Computes \(P(K_J = k \mid \alpha)\) for \(k = 0, 1, \ldots, J\) using the Antoniak distribution derived from the Dirichlet process.
Arguments
- J
Integer; sample size (number of observations, must be >= 1).
- alpha
Numeric; DP concentration parameter (must be positive scalar).
- logS
Matrix; pre-computed log-Stirling matrix from
compute_log_stirling.- normalize
Logical; if
TRUE(default), use softmax normalization for numerical stability. IfFALSE, return raw exponentiated values.
Value
Numeric vector of length \(J+1\) containing
\(P(K_J = k \mid \alpha)\) for \(k = 0, 1, \ldots, J\).
Entry [1] corresponds to \(k=0\) and always equals 0.

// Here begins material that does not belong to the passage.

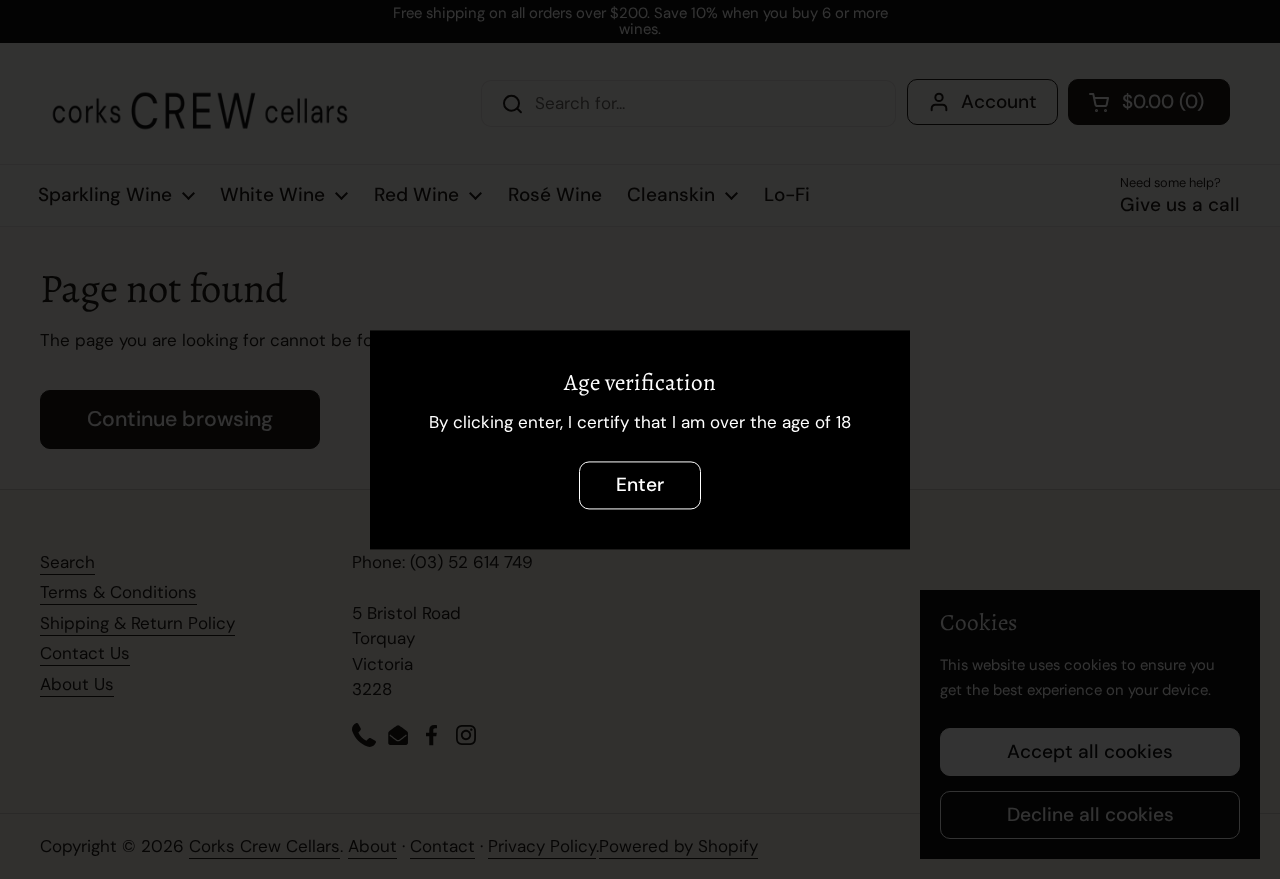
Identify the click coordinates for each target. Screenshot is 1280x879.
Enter (640, 484)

The vector sums to 1 (when normalize = TRUE).
Details
The Antoniak distribution gives the exact PMF of the number of occupied clusters \(K_J\) in a Dirichlet process with concentration parameter \(\alpha\): $$P(K_J = k \mid \alpha) = |s(J,k)| \frac{\alpha^k}{(\alpha)_J}$$
where \(|s(J,k)|\) is the unsigned Stirling number of the first kind and \((\alpha)_J\) is the rising factorial.
Key properties:
\(P(K_J = 0) = 0\) always (at least one cluster exists)
\(P(K_J = J) > 0\) for all \(\alpha > 0\)
As \(\alpha \to 0^+\), mass concentrates on \(K_J = 1\)
As \(\alpha \to \infty\), mass concentrates on \(K_J = J\)
Even though the Antoniak formula is theoretically normalized, converting
log-probabilities to the probability scale via exp() can underflow
for large J or extreme alpha. Setting normalize=TRUE
mitigates this by applying softmax() to the log-PMF.
References
Antoniak, C. E. (1974). Mixtures of Dirichlet Processes with Applications to Bayesian Nonparametric Problems. The Annals of Statistics, 2(6), 1152-1174.
See also
log_pmf_K_given_alpha for log-scale computation,
mode_K_given_alpha, cdf_K_given_alpha,
quantile_K_given_alpha
Examples
# Compute PMF for J=50, alpha=2
logS <- compute_log_stirling(50)
pmf <- pmf_K_given_alpha(50, 2.0, logS)
# Verify normalization
sum(pmf) # Should be 1
#> [1] 1
# Verify P(K=0) = 0
pmf[1] # Should be 0
#> [1] 0
# Most likely number of clusters (mode)
which.max(pmf) - 1 # Subtract 1 for 0-indexing
#> [1] 7
# Compare with moments
k_vals <- 0:50
mean_K <- sum(k_vals * pmf)
var_K <- sum(k_vals^2 * pmf) - mean_K^2
# These should match digamma formulas
mean_K_given_alpha(50, 2.0)
#> [1] 7.037626
var_K_given_alpha(50, 2.0)
#> [1] 4.535558